Task to carry out. Give the number of lines in the entries that contain "profile". State only the count.

Task inputs.
· · · · ·
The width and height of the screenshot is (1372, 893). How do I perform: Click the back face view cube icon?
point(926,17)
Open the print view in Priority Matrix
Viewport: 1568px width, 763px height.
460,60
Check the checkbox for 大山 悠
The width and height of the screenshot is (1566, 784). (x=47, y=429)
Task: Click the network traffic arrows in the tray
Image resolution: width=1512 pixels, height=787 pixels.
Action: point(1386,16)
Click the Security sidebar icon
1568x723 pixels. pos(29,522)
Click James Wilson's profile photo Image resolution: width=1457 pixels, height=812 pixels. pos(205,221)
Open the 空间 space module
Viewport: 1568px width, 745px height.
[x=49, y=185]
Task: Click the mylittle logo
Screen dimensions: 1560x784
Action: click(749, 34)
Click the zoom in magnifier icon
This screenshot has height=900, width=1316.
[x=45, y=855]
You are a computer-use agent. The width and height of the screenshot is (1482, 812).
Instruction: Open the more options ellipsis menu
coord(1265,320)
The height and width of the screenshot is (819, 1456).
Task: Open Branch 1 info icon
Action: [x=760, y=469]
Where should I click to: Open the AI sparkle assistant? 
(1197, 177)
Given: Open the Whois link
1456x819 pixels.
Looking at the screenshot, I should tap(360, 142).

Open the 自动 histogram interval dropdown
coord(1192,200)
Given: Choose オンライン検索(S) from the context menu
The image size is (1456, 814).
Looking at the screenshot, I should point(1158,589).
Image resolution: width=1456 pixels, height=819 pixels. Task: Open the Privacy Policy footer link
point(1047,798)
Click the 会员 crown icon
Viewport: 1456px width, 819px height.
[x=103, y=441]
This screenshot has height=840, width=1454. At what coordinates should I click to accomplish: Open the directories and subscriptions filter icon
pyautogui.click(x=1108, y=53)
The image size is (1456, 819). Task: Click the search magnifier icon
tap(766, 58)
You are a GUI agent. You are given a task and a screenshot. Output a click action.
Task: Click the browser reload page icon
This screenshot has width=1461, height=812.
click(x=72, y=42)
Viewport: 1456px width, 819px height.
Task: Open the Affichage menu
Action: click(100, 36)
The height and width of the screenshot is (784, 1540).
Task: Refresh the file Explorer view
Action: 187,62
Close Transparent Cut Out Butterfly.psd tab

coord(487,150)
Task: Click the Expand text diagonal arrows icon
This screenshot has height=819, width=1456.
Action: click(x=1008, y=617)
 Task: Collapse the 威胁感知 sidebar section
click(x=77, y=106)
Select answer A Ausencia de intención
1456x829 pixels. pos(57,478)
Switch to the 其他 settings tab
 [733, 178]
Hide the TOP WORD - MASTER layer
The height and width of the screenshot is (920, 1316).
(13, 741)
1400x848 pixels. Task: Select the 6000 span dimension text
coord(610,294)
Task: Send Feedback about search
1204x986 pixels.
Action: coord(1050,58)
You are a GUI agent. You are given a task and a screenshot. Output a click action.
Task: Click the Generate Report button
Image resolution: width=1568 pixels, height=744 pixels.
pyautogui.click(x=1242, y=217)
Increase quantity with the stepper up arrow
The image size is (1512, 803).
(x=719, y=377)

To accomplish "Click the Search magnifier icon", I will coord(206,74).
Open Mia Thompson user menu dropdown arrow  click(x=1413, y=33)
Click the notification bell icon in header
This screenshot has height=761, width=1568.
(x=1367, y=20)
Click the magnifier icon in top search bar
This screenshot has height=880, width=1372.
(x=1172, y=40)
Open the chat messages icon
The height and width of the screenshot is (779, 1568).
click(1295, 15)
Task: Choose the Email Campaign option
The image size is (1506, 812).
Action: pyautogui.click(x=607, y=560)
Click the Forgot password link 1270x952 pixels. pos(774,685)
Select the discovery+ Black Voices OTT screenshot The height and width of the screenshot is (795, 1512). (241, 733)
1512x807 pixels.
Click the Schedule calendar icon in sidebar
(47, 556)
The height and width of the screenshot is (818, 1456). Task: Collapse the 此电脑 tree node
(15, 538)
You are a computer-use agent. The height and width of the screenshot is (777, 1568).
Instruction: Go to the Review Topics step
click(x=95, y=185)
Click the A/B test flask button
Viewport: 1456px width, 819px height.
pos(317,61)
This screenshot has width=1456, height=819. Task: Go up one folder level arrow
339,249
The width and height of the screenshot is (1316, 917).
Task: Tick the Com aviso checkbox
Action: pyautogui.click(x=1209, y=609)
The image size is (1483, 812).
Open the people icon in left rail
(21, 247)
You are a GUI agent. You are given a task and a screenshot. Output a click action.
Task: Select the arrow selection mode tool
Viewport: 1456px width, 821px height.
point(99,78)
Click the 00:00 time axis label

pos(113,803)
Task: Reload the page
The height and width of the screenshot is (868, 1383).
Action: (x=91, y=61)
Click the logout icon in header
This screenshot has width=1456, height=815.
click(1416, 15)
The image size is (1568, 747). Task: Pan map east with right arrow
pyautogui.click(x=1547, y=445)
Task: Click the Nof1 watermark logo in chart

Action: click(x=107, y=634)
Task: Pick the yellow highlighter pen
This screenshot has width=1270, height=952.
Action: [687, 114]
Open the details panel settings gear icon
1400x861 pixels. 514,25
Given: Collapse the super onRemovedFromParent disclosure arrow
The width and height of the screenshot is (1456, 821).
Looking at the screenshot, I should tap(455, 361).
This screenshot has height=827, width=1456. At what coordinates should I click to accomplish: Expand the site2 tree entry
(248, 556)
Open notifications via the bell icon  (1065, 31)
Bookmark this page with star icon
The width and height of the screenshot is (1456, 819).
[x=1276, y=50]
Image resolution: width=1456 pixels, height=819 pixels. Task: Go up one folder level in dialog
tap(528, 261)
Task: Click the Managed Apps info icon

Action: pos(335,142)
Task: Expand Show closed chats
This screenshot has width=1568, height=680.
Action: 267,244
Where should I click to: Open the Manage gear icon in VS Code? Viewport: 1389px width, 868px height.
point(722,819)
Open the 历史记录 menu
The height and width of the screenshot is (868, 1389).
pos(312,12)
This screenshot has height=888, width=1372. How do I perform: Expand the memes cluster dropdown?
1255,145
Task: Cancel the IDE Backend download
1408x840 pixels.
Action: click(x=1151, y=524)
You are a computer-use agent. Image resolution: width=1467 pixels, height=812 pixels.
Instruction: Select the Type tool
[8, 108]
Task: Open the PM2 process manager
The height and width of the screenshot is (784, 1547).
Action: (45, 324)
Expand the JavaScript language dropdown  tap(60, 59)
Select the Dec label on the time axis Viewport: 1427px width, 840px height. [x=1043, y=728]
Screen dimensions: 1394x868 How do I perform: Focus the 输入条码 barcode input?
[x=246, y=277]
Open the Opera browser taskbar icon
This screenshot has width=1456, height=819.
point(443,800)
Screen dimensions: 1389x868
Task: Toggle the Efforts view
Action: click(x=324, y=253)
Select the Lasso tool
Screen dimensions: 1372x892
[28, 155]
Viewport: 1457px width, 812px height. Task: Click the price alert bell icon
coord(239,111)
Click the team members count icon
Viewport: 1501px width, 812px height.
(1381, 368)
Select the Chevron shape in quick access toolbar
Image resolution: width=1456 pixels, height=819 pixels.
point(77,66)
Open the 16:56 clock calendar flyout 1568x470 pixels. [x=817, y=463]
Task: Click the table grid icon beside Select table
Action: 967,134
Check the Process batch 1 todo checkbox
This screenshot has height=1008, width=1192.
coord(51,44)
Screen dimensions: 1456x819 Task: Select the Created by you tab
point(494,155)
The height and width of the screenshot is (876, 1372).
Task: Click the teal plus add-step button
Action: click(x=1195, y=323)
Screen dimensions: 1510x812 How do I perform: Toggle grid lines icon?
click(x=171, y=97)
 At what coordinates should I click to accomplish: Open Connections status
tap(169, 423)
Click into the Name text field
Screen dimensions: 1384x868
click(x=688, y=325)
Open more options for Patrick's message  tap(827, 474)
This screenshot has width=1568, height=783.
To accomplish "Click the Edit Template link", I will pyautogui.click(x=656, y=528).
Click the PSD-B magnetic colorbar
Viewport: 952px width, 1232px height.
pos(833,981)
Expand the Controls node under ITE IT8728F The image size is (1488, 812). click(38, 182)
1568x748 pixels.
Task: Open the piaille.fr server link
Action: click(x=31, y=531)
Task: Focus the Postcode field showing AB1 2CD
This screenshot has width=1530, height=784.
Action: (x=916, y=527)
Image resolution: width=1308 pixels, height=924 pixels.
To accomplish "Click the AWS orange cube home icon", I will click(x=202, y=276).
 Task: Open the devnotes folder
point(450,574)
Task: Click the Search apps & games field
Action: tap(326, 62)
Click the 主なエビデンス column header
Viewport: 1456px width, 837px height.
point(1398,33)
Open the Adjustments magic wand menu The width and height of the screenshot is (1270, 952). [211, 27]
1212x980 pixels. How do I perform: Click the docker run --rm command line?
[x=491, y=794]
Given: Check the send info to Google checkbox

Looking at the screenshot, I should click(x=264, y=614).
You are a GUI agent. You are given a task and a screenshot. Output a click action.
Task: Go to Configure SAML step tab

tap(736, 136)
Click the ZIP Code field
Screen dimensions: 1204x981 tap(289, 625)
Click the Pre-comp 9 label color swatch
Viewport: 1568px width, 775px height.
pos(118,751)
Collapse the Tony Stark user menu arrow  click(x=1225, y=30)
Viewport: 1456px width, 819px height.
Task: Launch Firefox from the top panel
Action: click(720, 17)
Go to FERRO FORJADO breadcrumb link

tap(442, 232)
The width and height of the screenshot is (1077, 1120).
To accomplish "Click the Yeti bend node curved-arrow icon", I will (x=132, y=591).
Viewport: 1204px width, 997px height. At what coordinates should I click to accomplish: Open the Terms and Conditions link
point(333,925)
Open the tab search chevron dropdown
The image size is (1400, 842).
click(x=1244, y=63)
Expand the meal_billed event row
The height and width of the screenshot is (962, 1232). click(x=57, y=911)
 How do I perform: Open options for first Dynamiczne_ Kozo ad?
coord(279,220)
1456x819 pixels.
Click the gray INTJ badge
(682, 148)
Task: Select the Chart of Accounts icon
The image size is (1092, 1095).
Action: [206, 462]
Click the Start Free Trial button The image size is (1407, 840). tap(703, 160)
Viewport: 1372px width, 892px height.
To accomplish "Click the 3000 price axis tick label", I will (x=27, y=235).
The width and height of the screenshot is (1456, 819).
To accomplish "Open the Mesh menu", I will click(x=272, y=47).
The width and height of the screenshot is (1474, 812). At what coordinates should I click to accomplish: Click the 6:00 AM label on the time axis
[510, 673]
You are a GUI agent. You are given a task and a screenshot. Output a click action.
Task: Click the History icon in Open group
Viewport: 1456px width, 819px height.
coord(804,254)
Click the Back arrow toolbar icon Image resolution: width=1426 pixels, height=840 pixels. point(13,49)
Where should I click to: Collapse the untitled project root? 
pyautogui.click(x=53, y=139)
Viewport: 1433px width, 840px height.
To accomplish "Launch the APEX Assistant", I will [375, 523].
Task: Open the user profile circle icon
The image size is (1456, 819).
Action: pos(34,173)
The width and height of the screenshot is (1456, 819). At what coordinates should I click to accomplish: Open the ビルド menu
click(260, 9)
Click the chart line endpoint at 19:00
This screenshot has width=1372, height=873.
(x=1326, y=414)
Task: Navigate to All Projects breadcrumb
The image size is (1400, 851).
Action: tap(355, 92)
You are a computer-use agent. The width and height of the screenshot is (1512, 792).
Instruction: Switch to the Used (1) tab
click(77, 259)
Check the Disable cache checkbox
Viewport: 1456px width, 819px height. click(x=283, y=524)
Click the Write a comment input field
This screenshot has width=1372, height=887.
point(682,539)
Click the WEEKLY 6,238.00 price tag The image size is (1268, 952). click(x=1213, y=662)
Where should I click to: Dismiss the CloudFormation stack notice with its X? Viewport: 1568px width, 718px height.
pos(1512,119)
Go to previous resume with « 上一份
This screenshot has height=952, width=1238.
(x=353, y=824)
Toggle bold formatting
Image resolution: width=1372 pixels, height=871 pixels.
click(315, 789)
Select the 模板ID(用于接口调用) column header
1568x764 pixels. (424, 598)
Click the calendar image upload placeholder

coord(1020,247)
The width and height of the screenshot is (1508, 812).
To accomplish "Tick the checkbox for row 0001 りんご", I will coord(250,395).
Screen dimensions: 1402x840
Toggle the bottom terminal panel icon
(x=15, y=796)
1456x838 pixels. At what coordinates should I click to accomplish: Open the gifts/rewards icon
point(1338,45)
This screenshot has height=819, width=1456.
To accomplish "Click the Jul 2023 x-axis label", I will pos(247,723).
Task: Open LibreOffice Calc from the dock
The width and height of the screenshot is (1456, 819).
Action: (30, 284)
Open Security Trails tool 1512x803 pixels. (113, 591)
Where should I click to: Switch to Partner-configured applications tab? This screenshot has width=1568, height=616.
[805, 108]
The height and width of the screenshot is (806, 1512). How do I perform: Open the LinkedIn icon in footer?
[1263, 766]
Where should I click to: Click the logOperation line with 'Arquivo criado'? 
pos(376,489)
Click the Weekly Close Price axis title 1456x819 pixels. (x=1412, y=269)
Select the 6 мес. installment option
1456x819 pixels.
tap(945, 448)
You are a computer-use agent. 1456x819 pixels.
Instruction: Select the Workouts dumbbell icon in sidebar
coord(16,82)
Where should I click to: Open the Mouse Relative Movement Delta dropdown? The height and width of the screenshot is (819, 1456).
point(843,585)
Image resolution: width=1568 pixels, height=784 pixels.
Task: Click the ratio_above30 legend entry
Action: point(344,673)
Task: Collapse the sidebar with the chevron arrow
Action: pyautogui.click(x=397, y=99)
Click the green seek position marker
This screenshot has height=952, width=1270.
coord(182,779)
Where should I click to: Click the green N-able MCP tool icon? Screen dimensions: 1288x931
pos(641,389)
· · · · ·
Response to this exercise. 2